Since the Summer of Love Project began, I’ve been making a personal, conscious effort to be grateful for the present moment no matter what it may be.  I’m a firm believer that everything happens exactly how it’s supposed to.  Each wonderful moment and trial brings me to where I should be in my journey, and each moment is valuable in some way.  Sometimes the most trying times lead to gained wisdom and allow for new-found strength to emerge.  I’ve been practicing constant gratitude, and it truly is a practice.  To be grateful for a perfect beach day, for experiencing a beautiful sunset, or for making new memories with friends and family is easy.  It comes naturally.  Finding gratitude amidst challenging, chaotic times can be a real test.

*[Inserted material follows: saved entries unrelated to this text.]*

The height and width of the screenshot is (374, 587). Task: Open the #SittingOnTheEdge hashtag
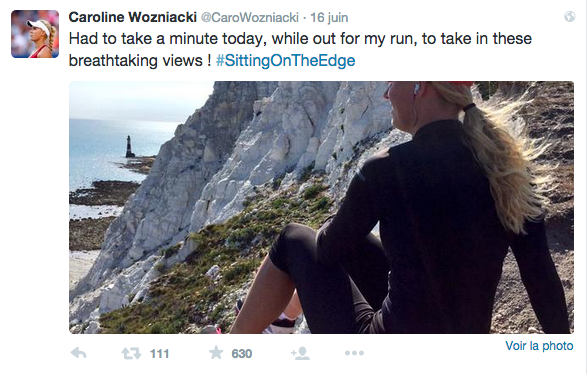[x=286, y=60]
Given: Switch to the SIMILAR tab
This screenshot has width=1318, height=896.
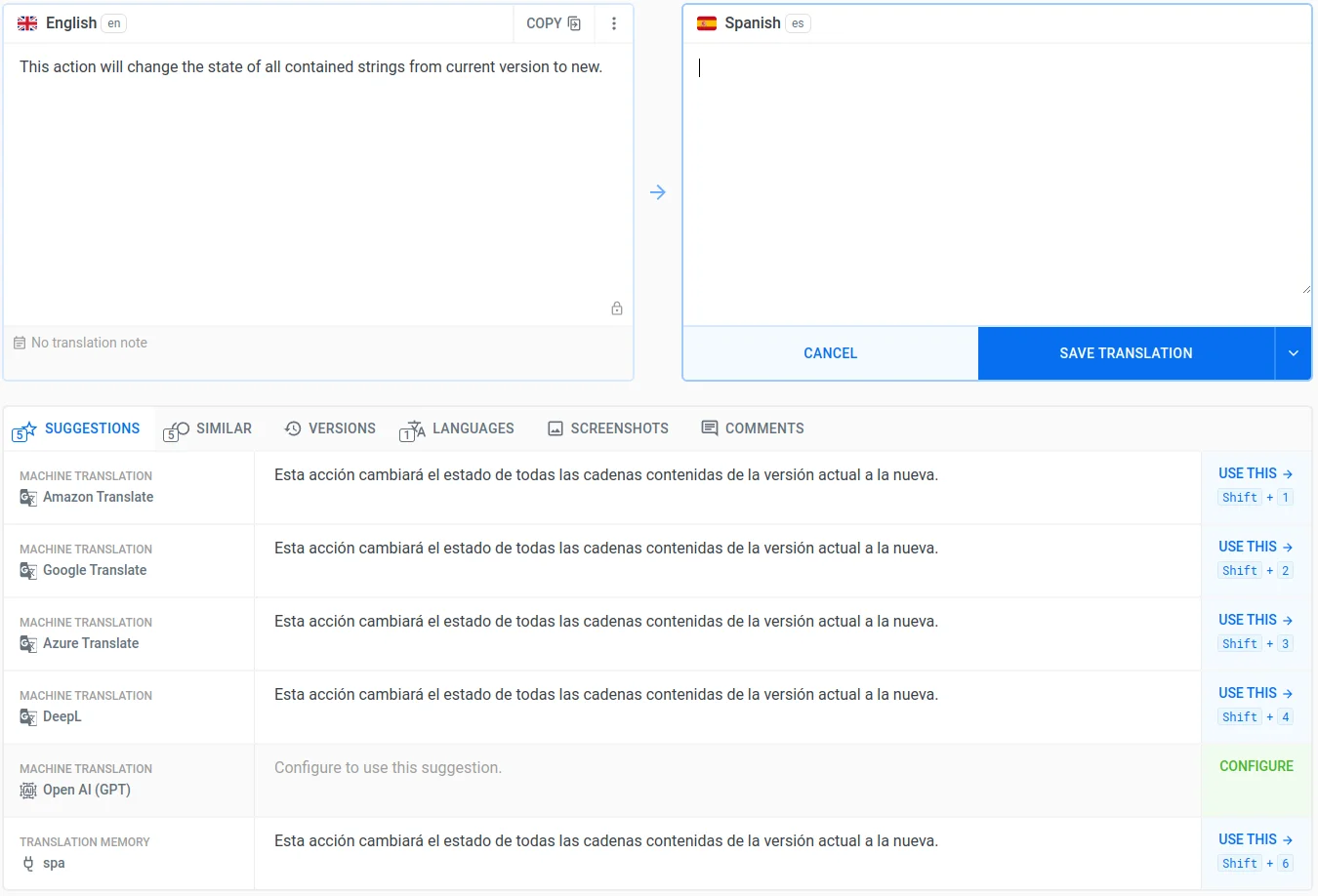Looking at the screenshot, I should [208, 428].
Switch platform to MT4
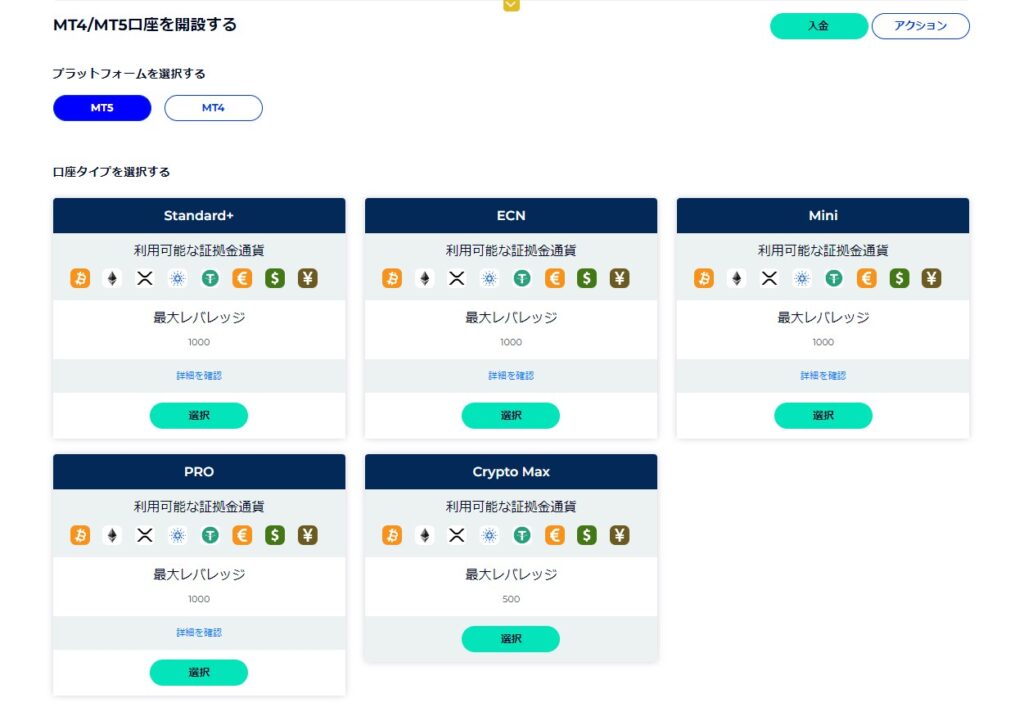The height and width of the screenshot is (716, 1024). coord(213,107)
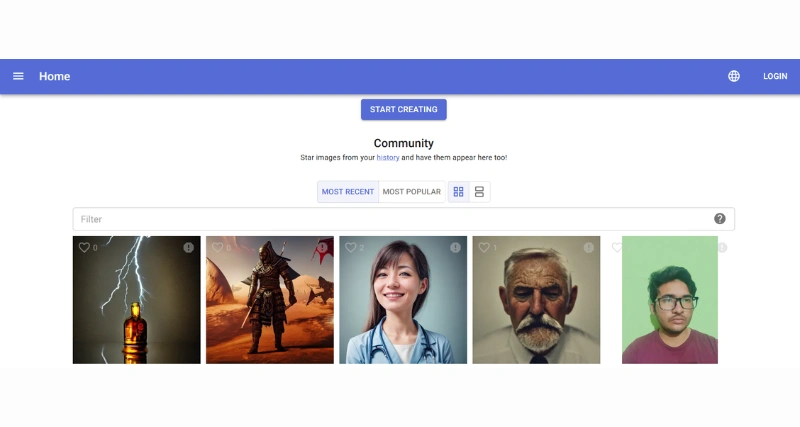Select the Most Recent sort option
Viewport: 800px width, 427px height.
347,192
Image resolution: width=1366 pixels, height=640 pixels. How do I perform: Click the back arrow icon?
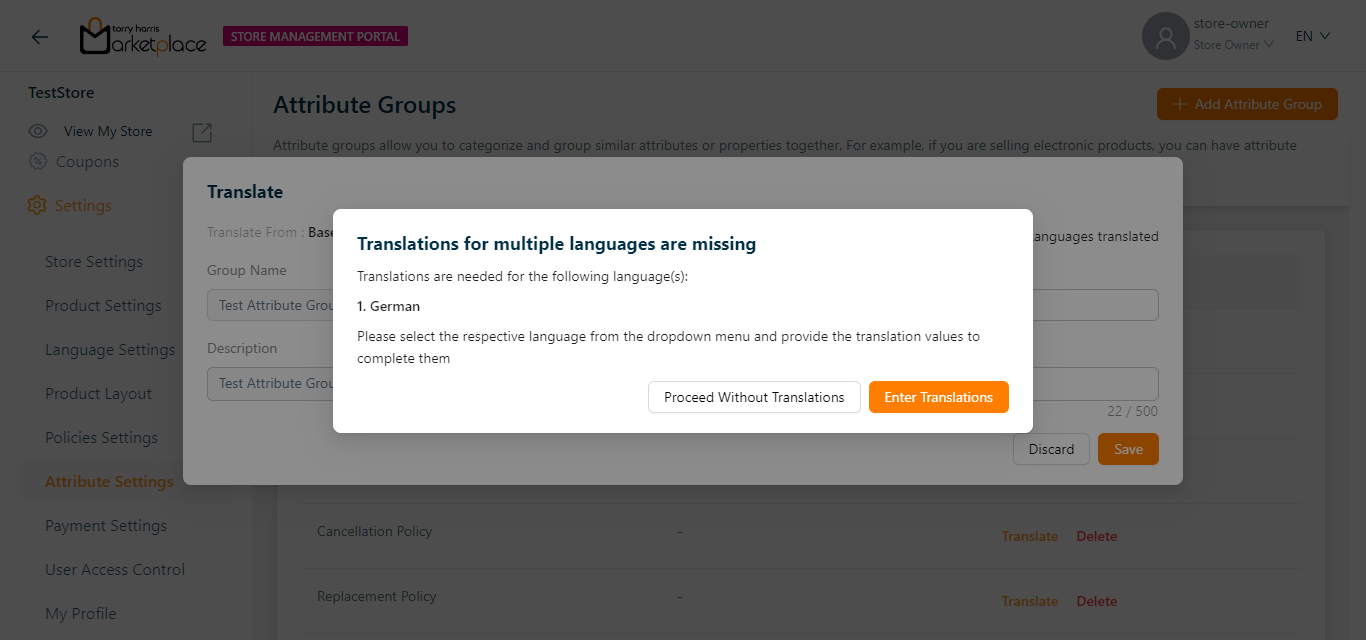[x=40, y=37]
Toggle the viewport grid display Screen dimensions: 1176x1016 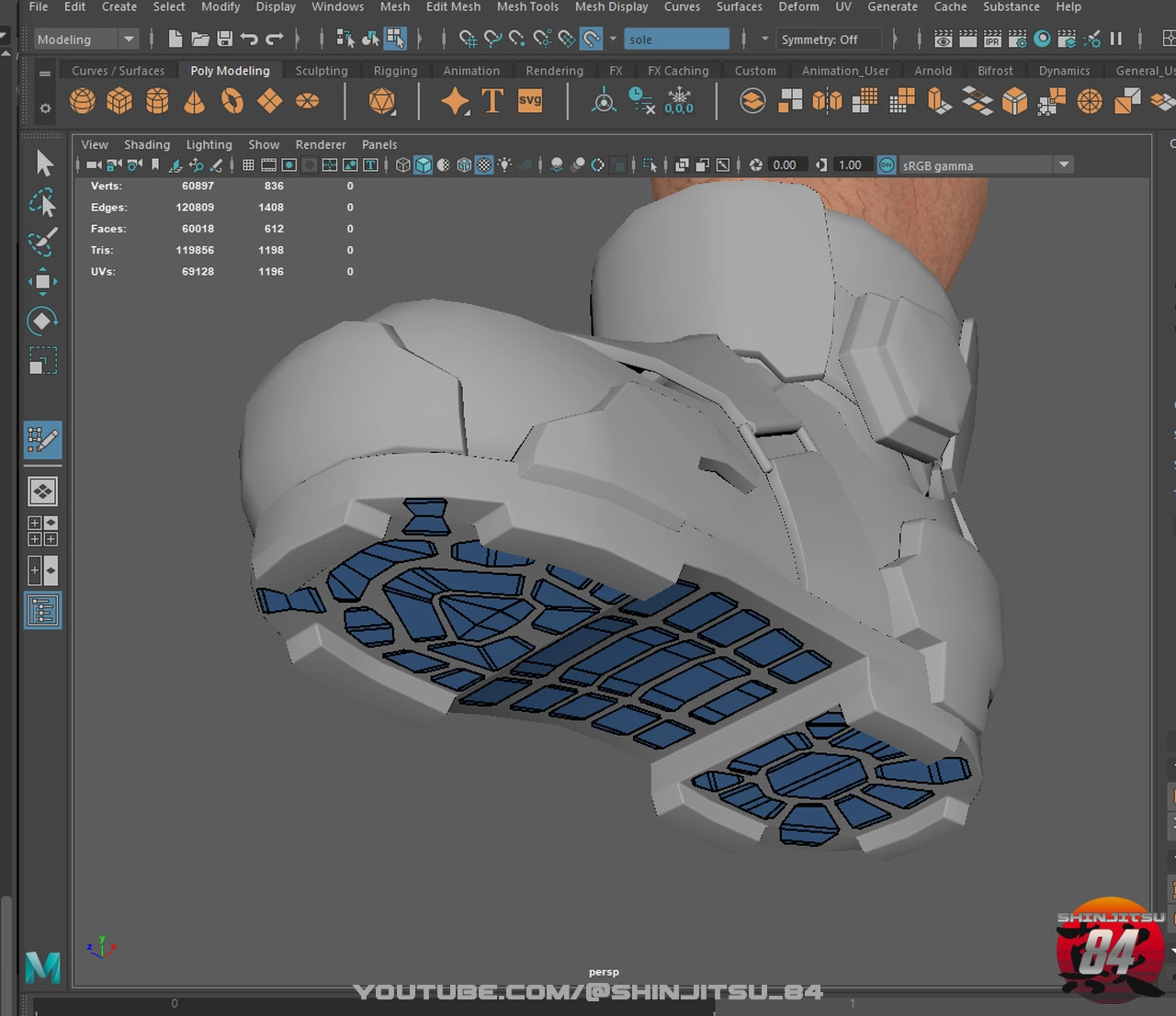(x=248, y=165)
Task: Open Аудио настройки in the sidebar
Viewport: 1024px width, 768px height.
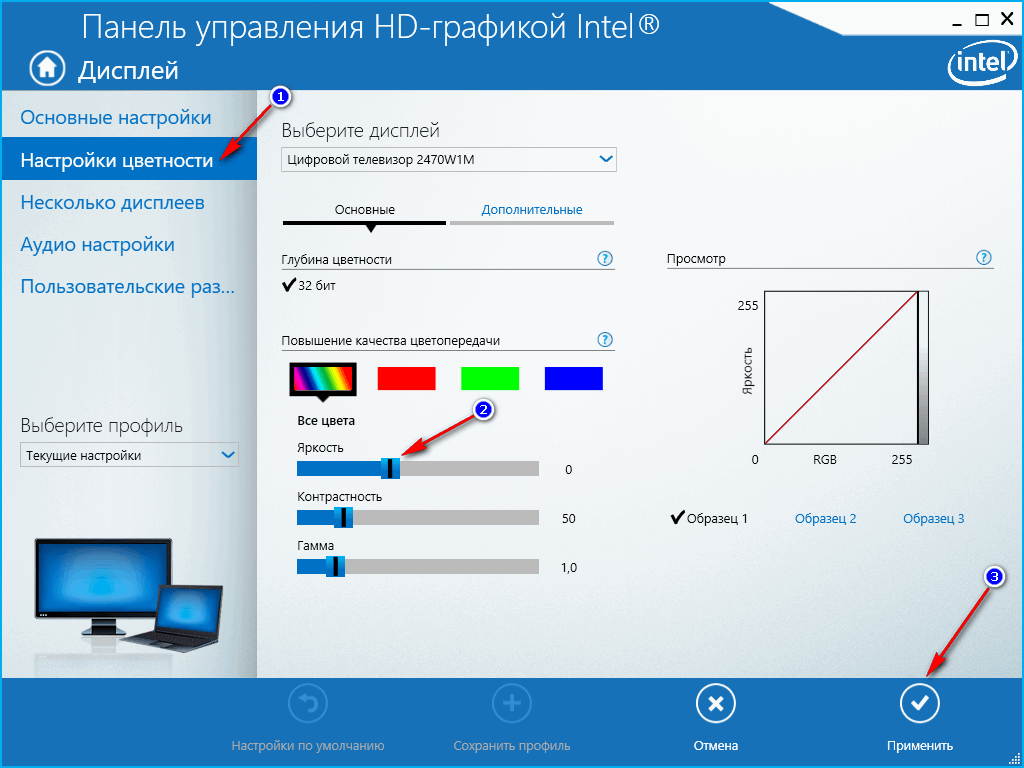Action: (x=98, y=245)
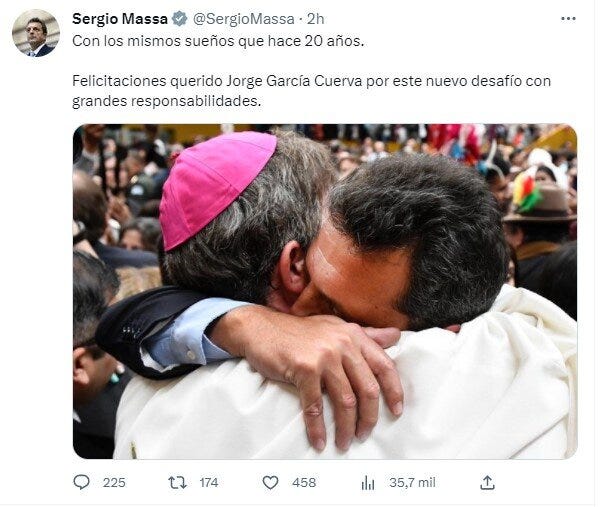Open the three-dot more options menu
Image resolution: width=605 pixels, height=507 pixels.
tap(568, 19)
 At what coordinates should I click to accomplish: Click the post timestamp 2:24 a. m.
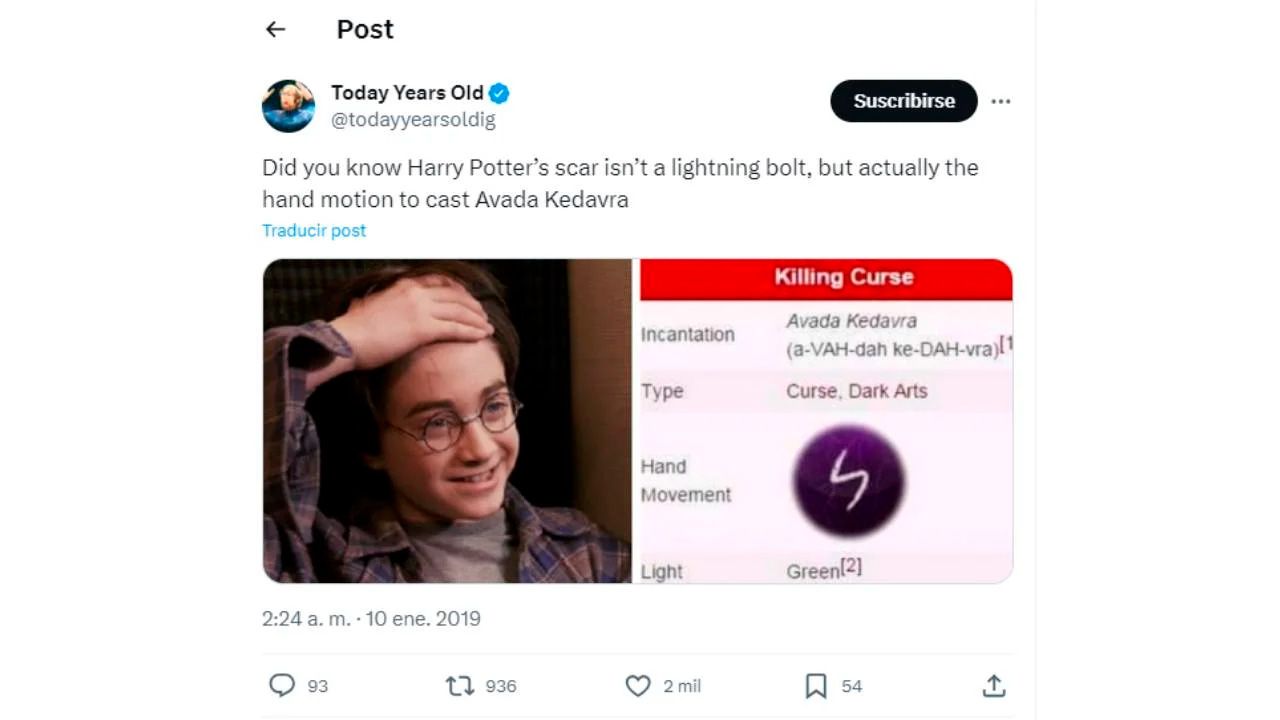(306, 619)
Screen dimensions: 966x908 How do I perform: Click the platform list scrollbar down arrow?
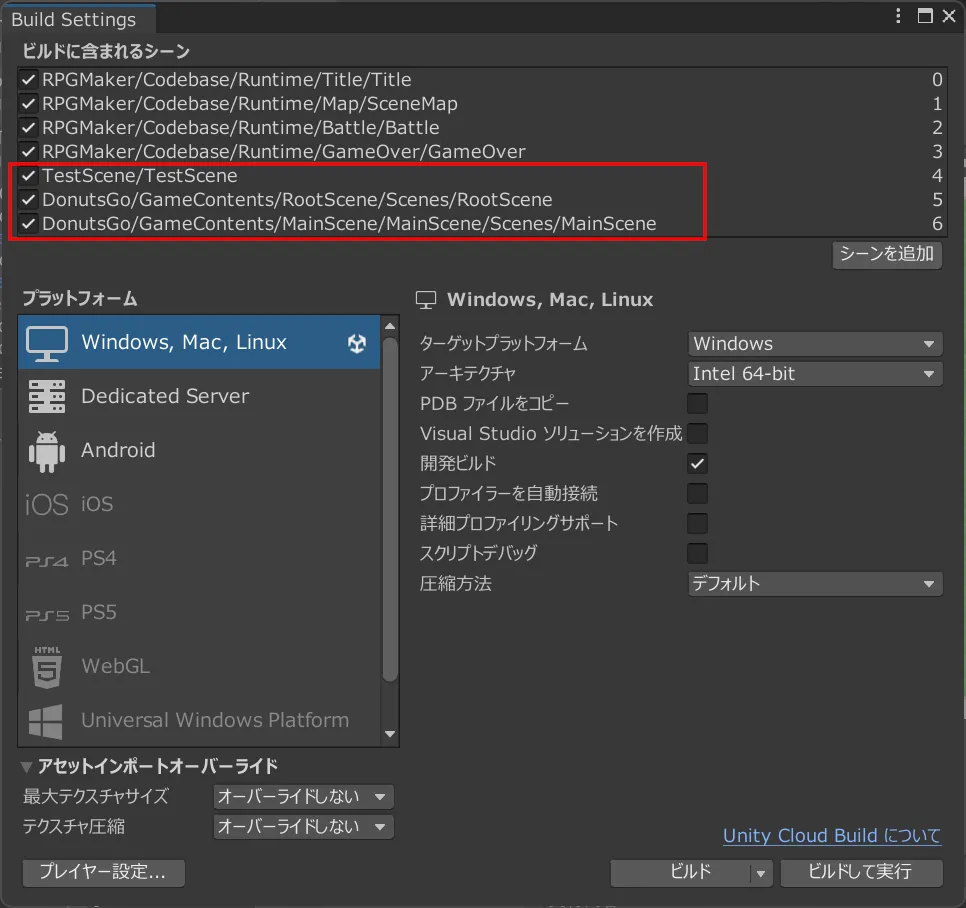390,735
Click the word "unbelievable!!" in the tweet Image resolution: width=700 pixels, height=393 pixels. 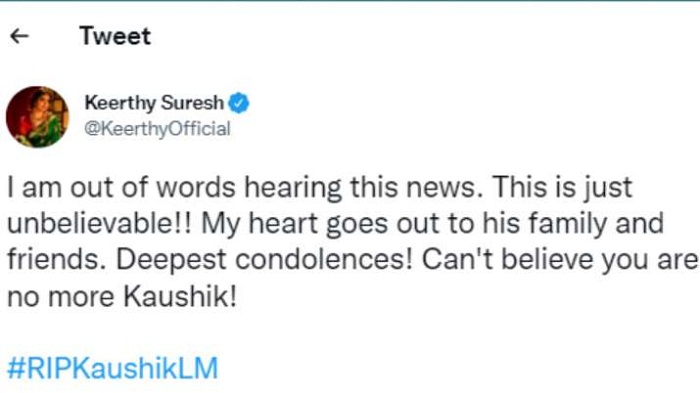click(x=100, y=223)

I had to take a small break from my “official” service projects to tend to some unexpected home improvement issues recently.  I’m thankful to say it was nothing major, a small hiccup really.  But it was a perfect time to continue my practice.  We had a pretty bad leak in our air conditioning, so our floors had to be replaced along with one of our walls.  During the process, we lost some personal belongings to water damage and mold.  Among them were my childhood memory boxes, letters, and old photographs.

Each night last week, as I went to sleep in the middle of our hot living room, I’d reflect on the day and try to find the good.  I’m embarrassed to say I considered throwing myself a pity party for a second or two, but then I remembered our awesome neighbor who was kind enough to make us dinner.  I thought about our good friends, Kristen and Mike, who after a long day at work, came to our rescue when we needed their help.  I remembered my cousin’s incredibly talented girlfriend, Sarah, who took time out of her busy schedule to help me create and decorate my new living room.  There were countless people in and out of our house over the course of the week working hard to repair the damage and quickly get our place looking better than before.  Everyone was so caring and generous, and we appreciate their love and support more than they know.

I’m incredibly fortunate to have a roof over my head and so grateful to be surrounded by such love.  The goodness in people amazes me sometimes, and there is so much of it in the world.  Love is everywhere.  Even right now.  It all depends where we focus our attention, I suppose.

Yes, it does stink that I lost my pictures, but I’ll always have the memories.  I’ll just have to brush up on my storytelling if I plan to pass them down to my children and grandchildren.  I’m also happy to say that the last couple weeks have generated new, exciting, and some hilarious memories that Jabari and I will definitely be sharing with our kids one day.  My heart is so full, and everything really does happen for a reason.